Exercise description. Your copy should match the listing word for word, apart from the pictures, which are left out.

Provided material.
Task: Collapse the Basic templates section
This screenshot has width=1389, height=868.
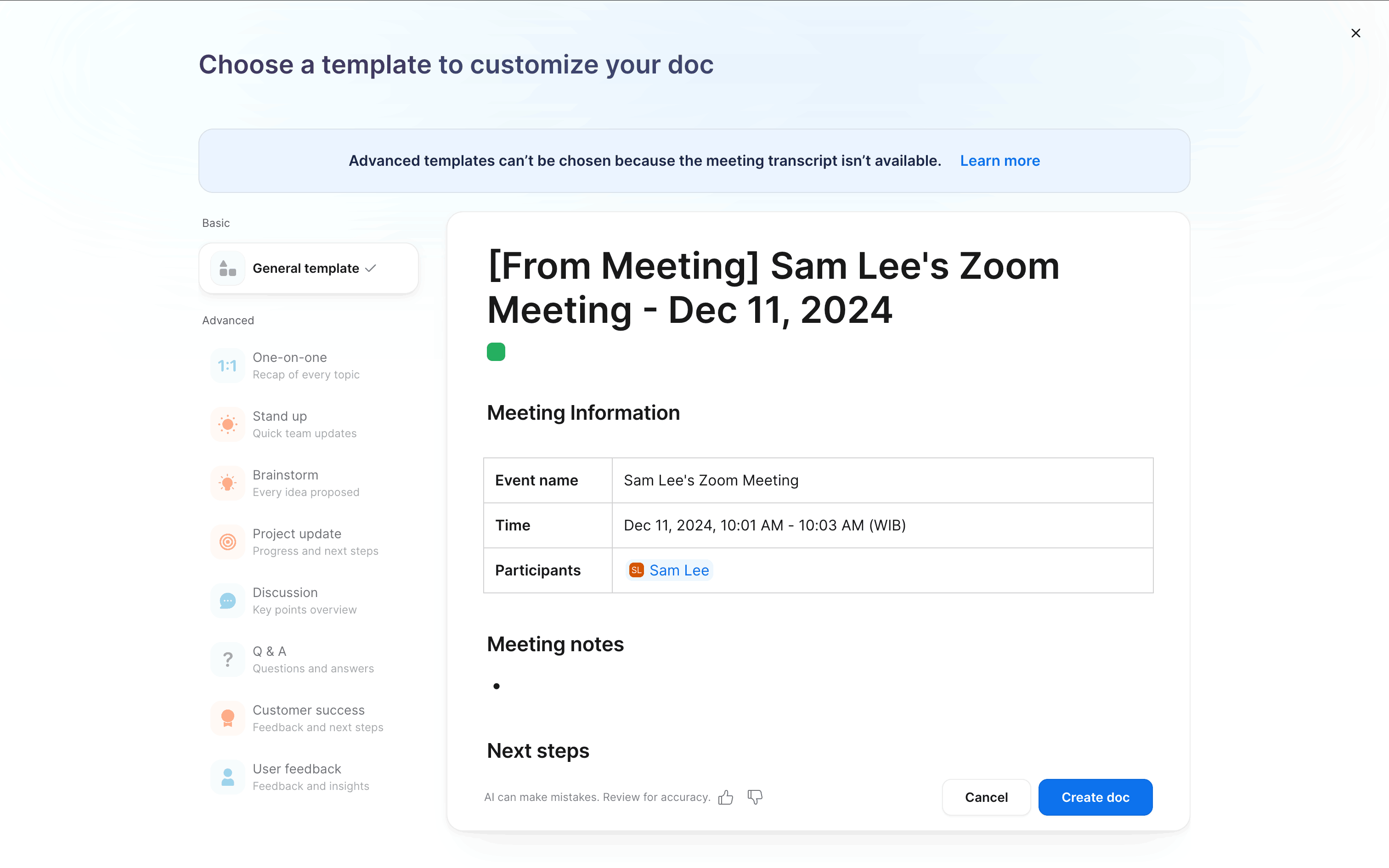Action: click(215, 223)
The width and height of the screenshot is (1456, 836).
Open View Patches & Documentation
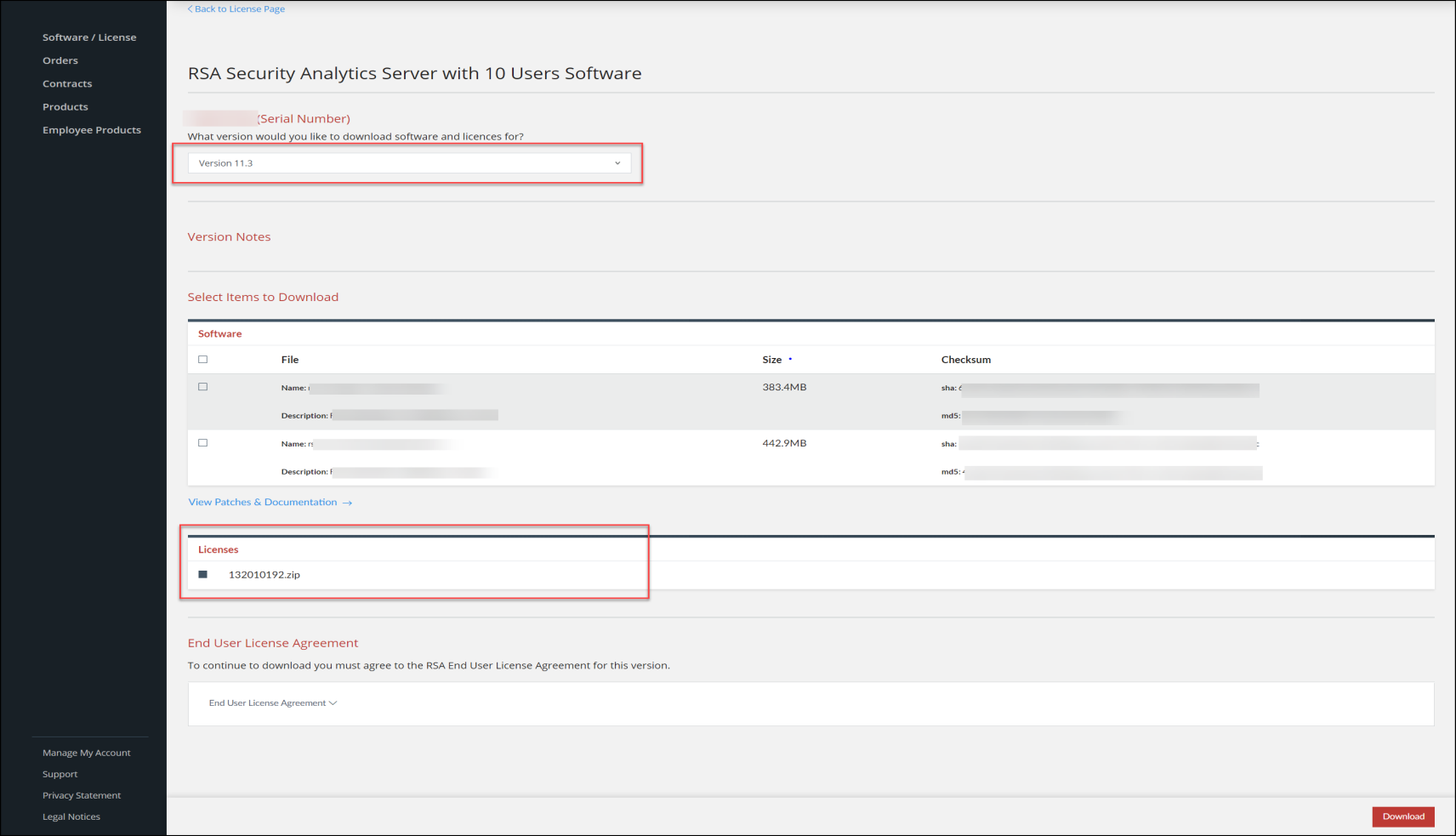click(263, 502)
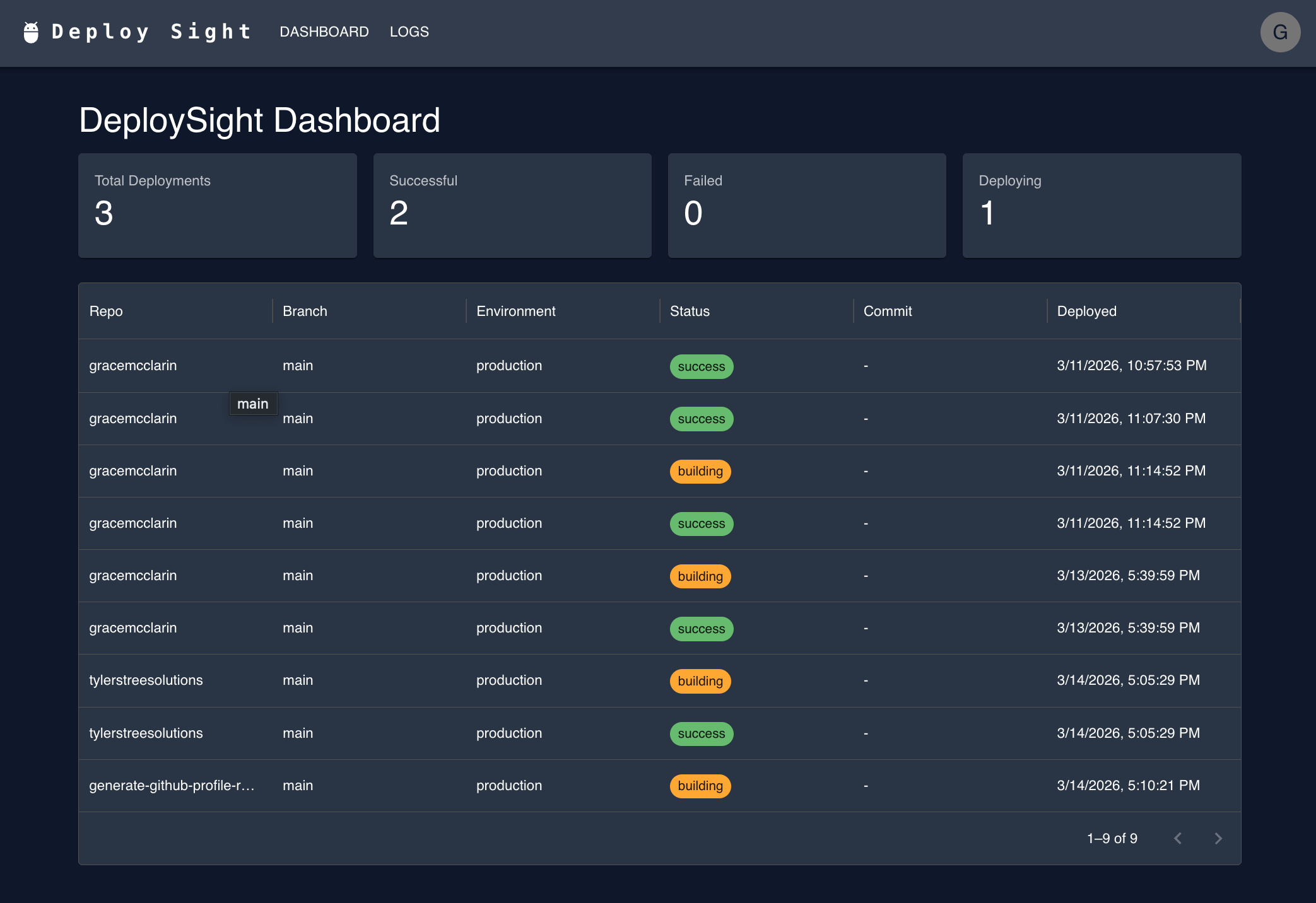This screenshot has height=903, width=1316.
Task: Go to previous table page arrow
Action: (1177, 838)

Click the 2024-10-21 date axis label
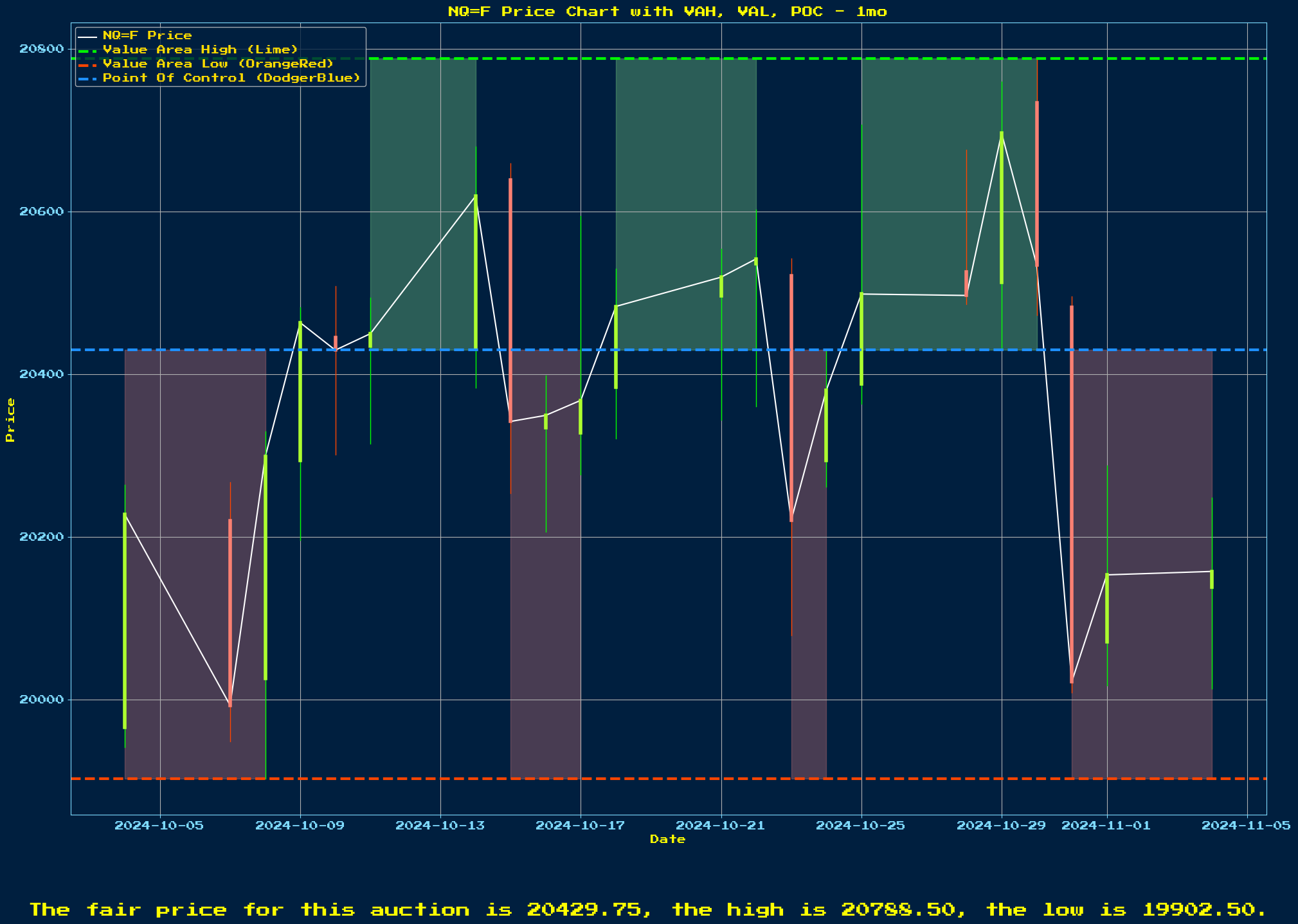tap(721, 826)
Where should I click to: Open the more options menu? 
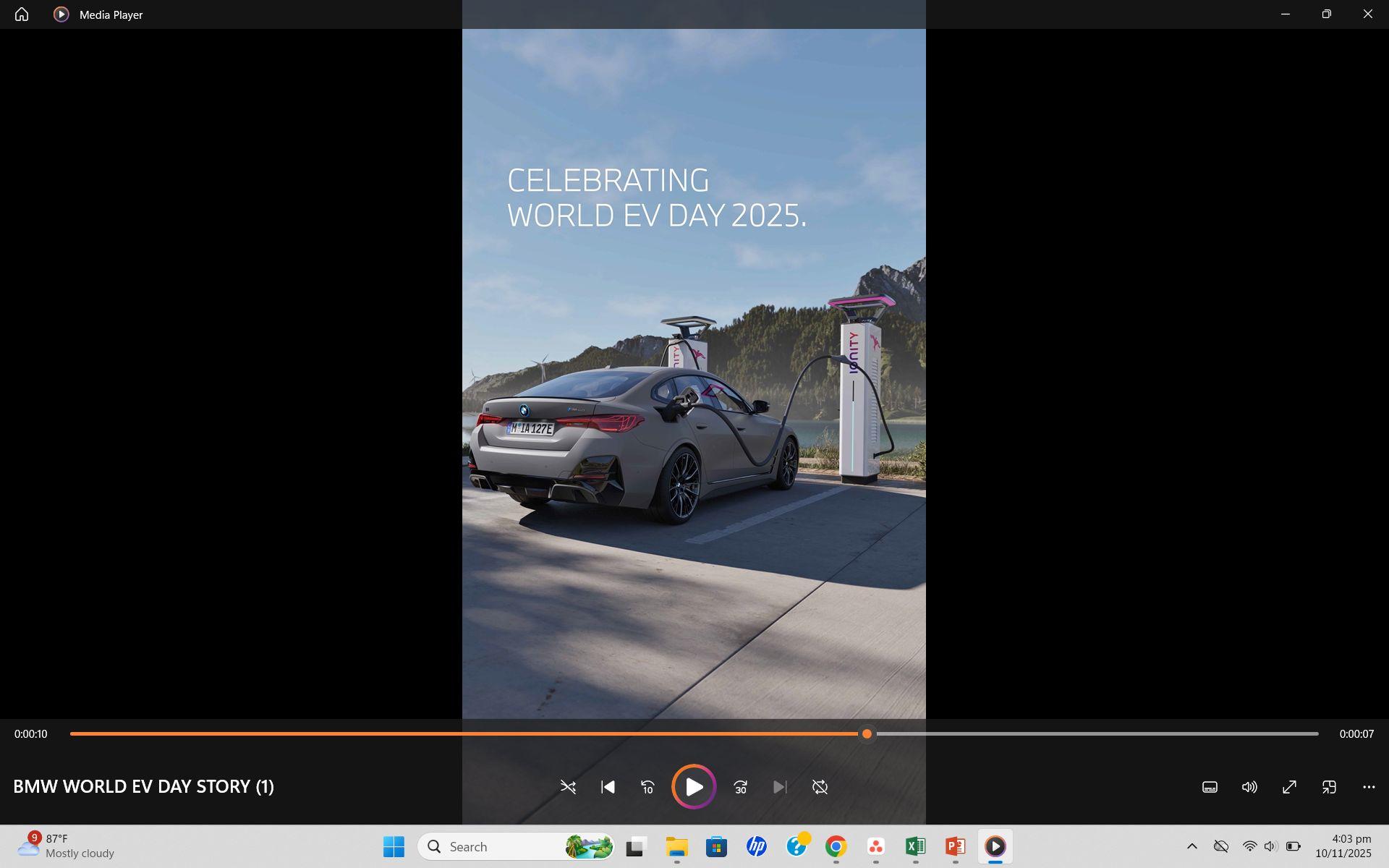[x=1369, y=787]
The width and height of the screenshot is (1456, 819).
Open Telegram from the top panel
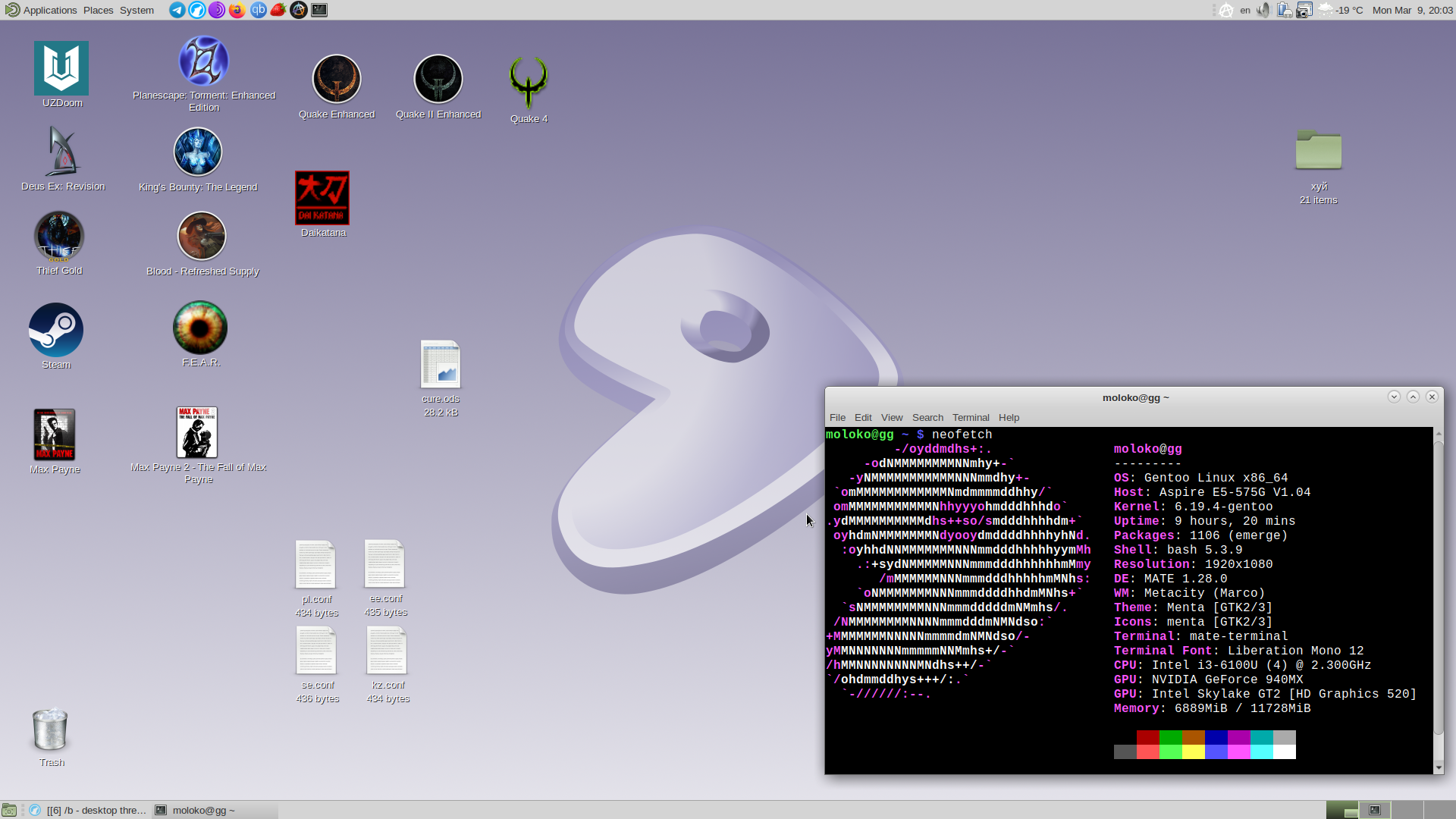[x=177, y=10]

Task answer.
Task: Collapse the Basic templates section
This screenshot has width=1389, height=868.
Action: click(215, 223)
The width and height of the screenshot is (1456, 836).
Open View Patches & Documentation
click(263, 502)
This screenshot has height=903, width=1316.
Task: Go to previous table page arrow
Action: (1177, 838)

Click the 2024-10-21 date axis label
tap(721, 826)
Where should I click to: Open the more options menu? 
[x=1369, y=787]
The width and height of the screenshot is (1456, 819).
Open Telegram from the top panel
[x=177, y=10]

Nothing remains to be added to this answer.